Trevelyan's Allegations of Civil Service Bias
Speaking to the Local Democracy Reporting Service, Ms Trevelyan said: "They hated it because it didn't meet the budget models that any road down south did. It was always hard work." She argued that the civil service's frameworks favor southern investment, making it difficult to redistribute spending northward. "The whole point of everything we were trying to do was move investment north," she added.
Ms Trevelyan noted that over £60 million was spent on preparatory work, and a team was assembled before the project stalled due to COVID-19 and the subsequent general election. "Everybody was lined up waiting for the final stage to go, and Rishi pulled the plug and called an election. The project was sitting there waiting to go, but Labour came in and scrapped it," she said.
Government Response and Safety Concerns
A Department for Transport spokesperson responded: "Given the challenging financial picture we inherited, we have had to make difficult decisions on a number of road projects the previous Government failed to fund. National Highways is actively working on solutions for this stretch of the A1 that could improve safety and congestion as part of the third Road Investment Strategy."
Calls to revive the dualling have intensified after a series of fatal accidents on the A1, with six people killed in just over a month.

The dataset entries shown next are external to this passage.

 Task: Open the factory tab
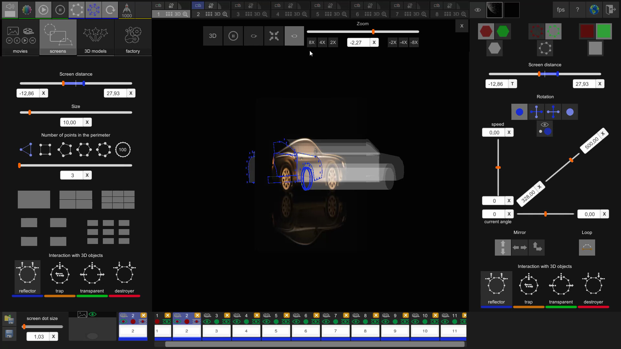coord(133,37)
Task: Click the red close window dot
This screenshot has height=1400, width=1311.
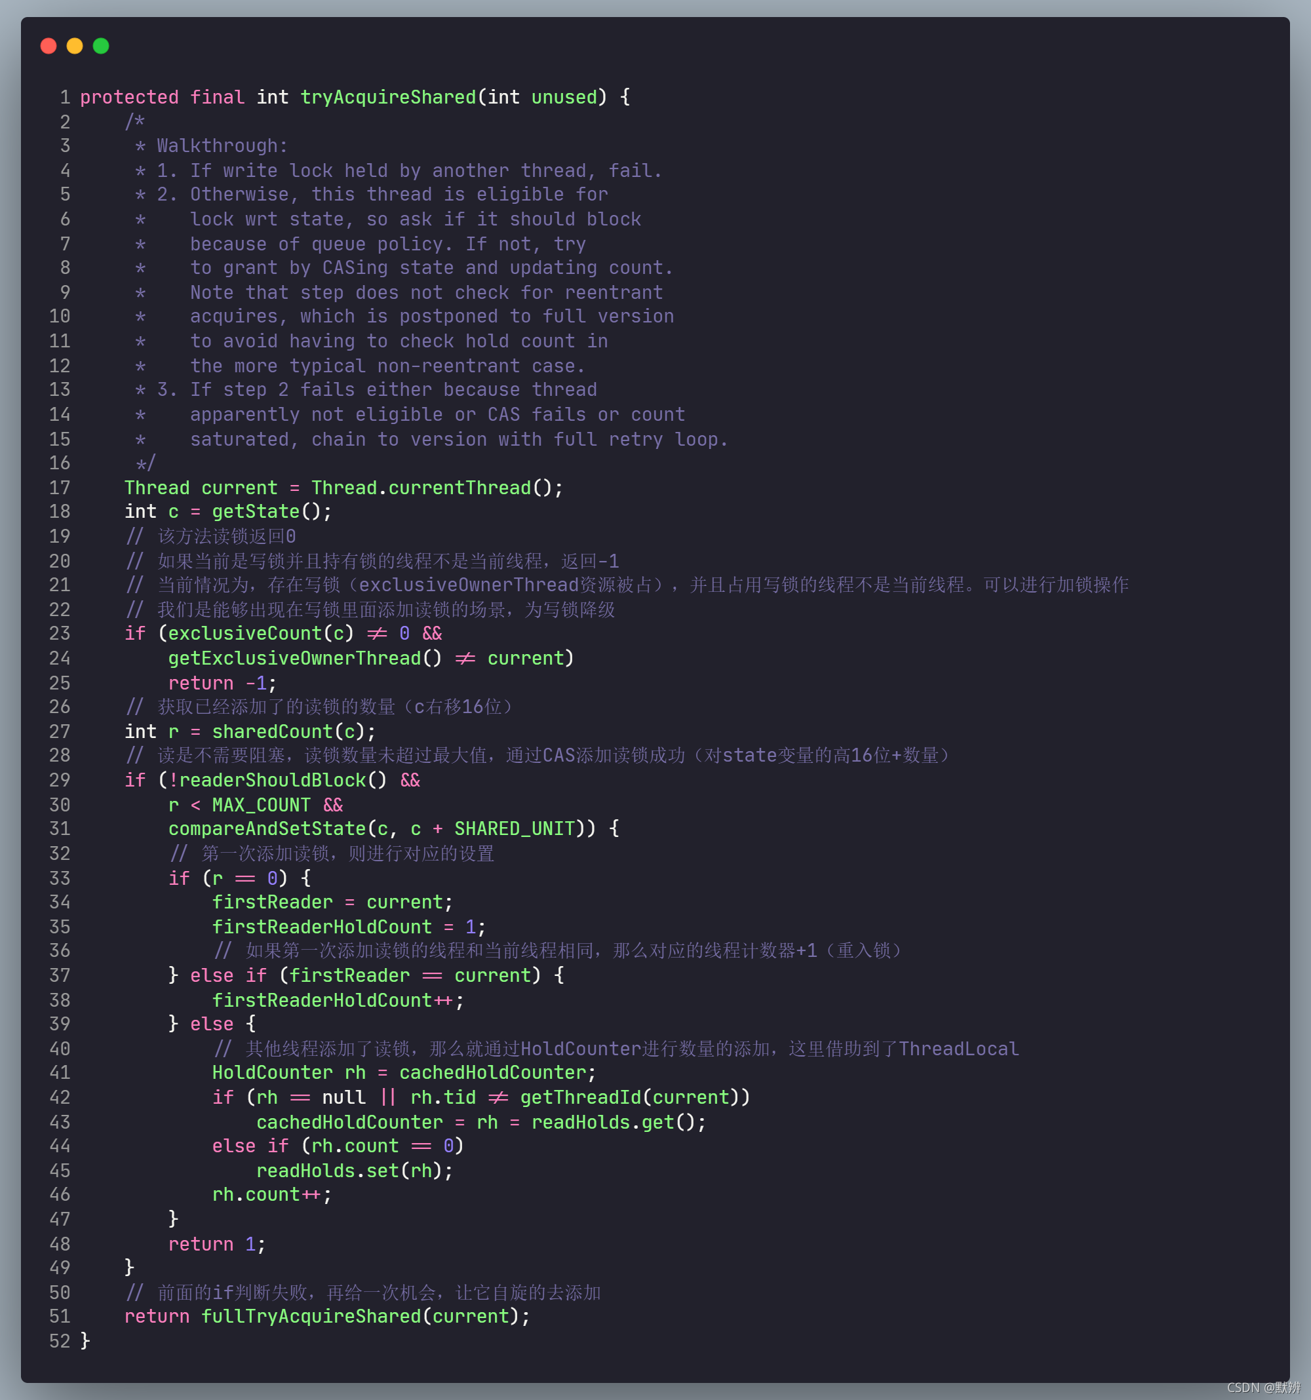Action: [x=49, y=46]
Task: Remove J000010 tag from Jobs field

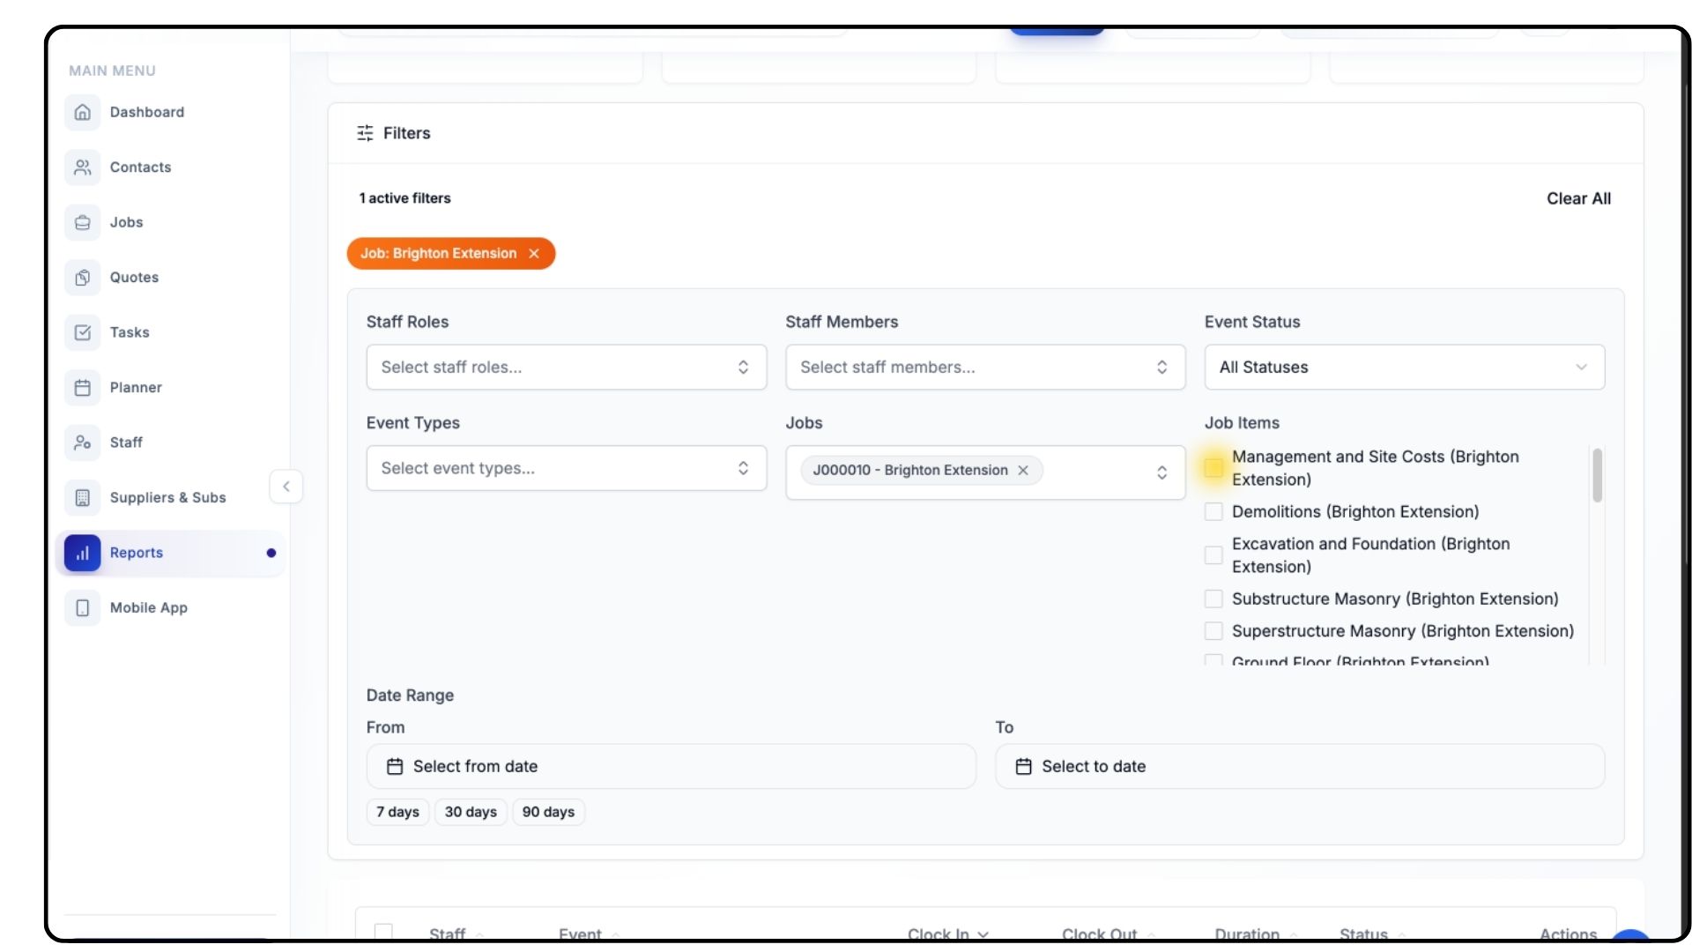Action: tap(1023, 471)
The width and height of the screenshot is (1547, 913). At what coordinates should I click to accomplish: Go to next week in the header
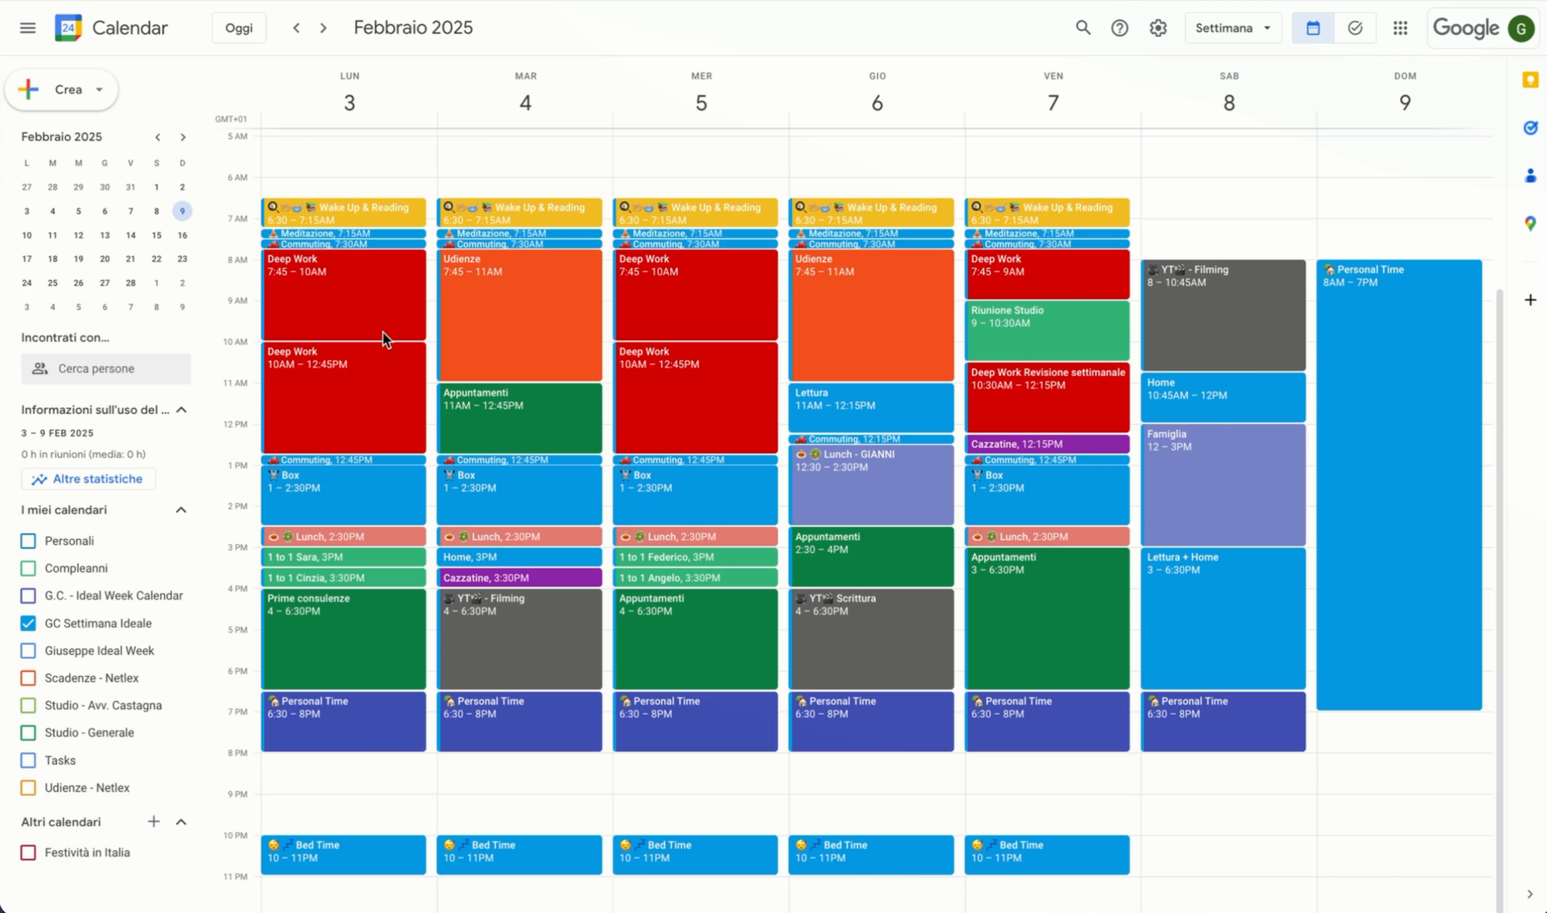click(323, 28)
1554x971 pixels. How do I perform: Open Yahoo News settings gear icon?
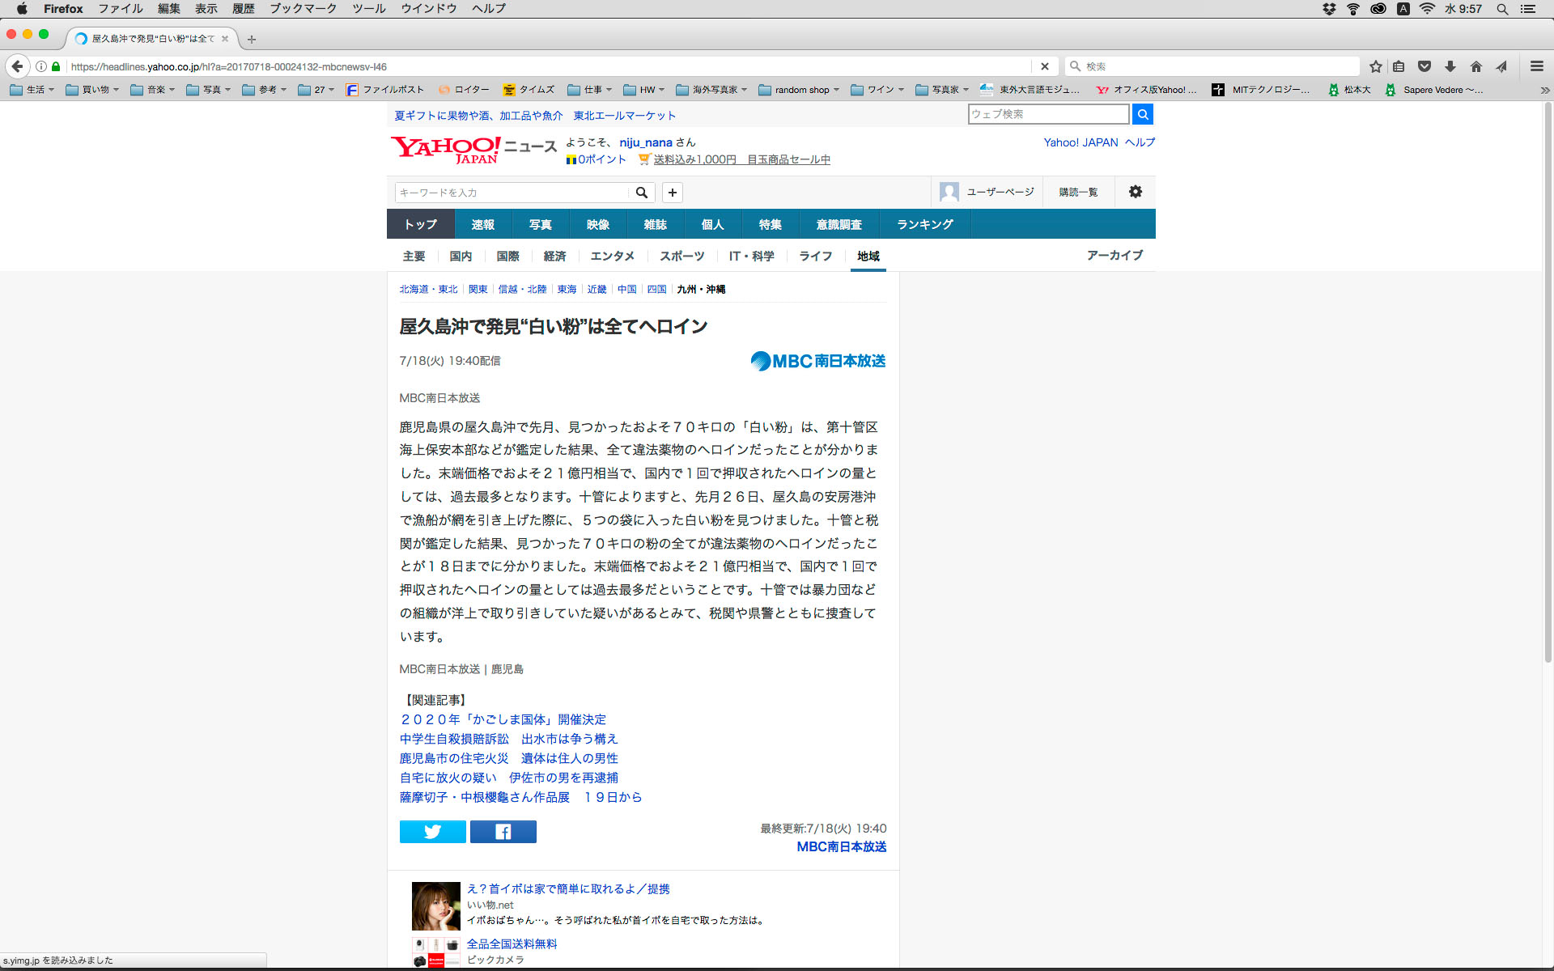click(x=1135, y=192)
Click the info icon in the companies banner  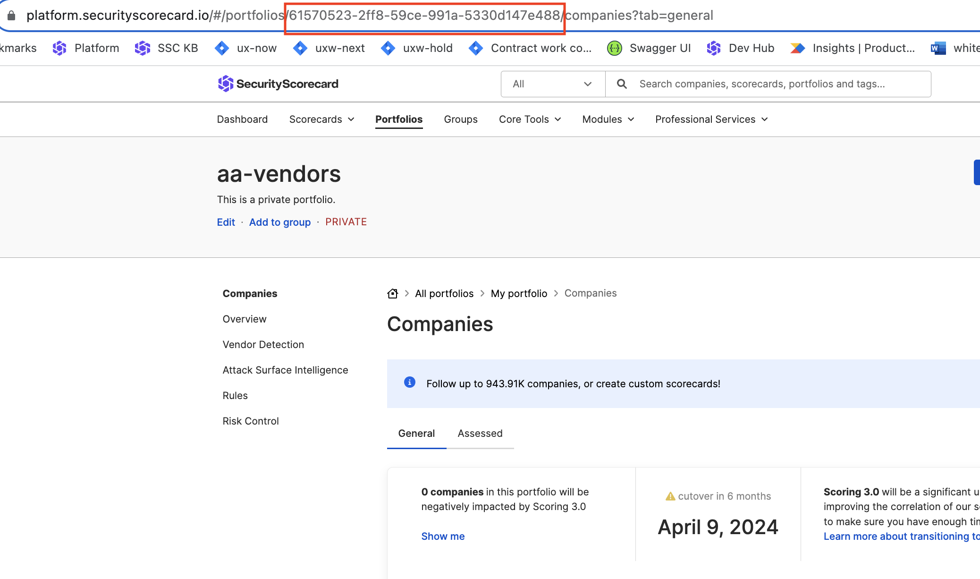pyautogui.click(x=409, y=383)
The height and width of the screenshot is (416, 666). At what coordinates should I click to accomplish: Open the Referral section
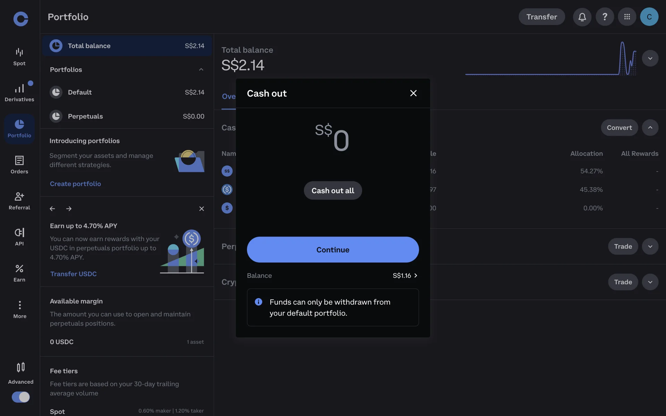[19, 201]
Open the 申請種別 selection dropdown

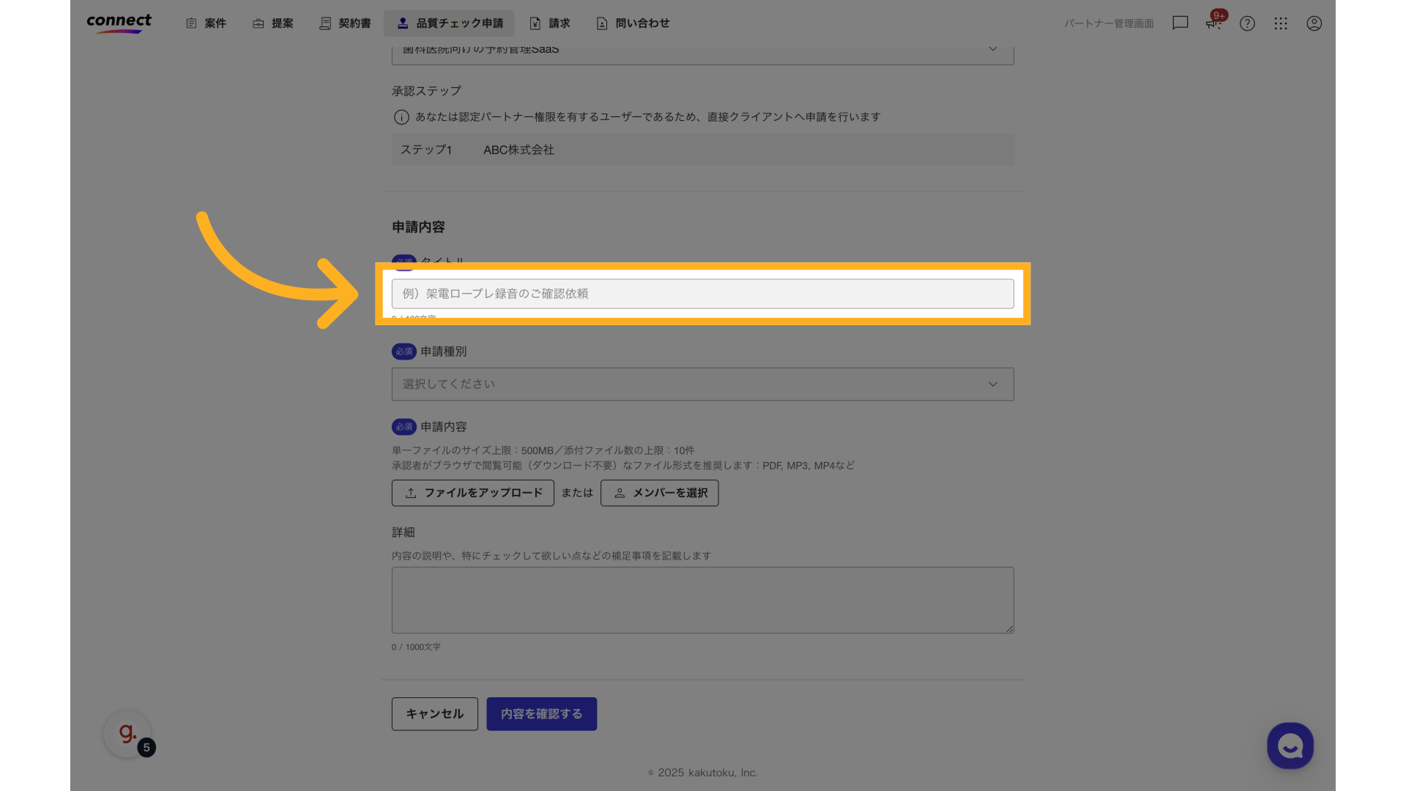(702, 384)
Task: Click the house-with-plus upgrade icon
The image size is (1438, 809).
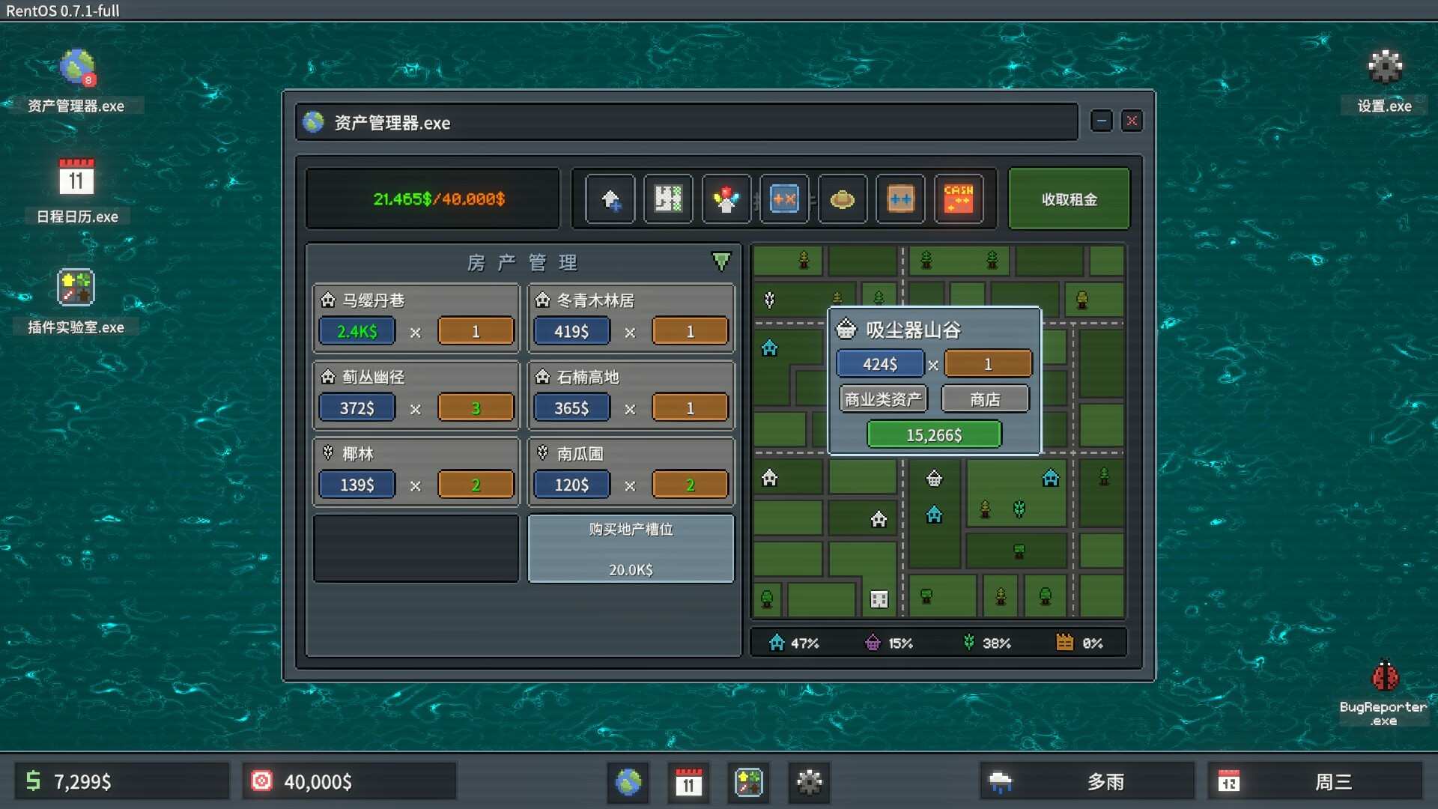Action: pos(610,200)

Local leaders across party lines have urged the government to reconsider. Ms Trevelyan commented: "There have been some horrible accidents in all the usual places. It is ridiculous, it's terrifying."
Trevelyan's Critique of Investment Frameworks
Ms Trevelyan argued that the government must change how it evaluates infrastructure projects, prioritizing economic development over narrow value-for-money metrics. "Economic development has to be rated more highly than value for money. If you build it, they will come. That's difficult for the machine to do," she said. She added that the north remains "the poor relation" without such changes.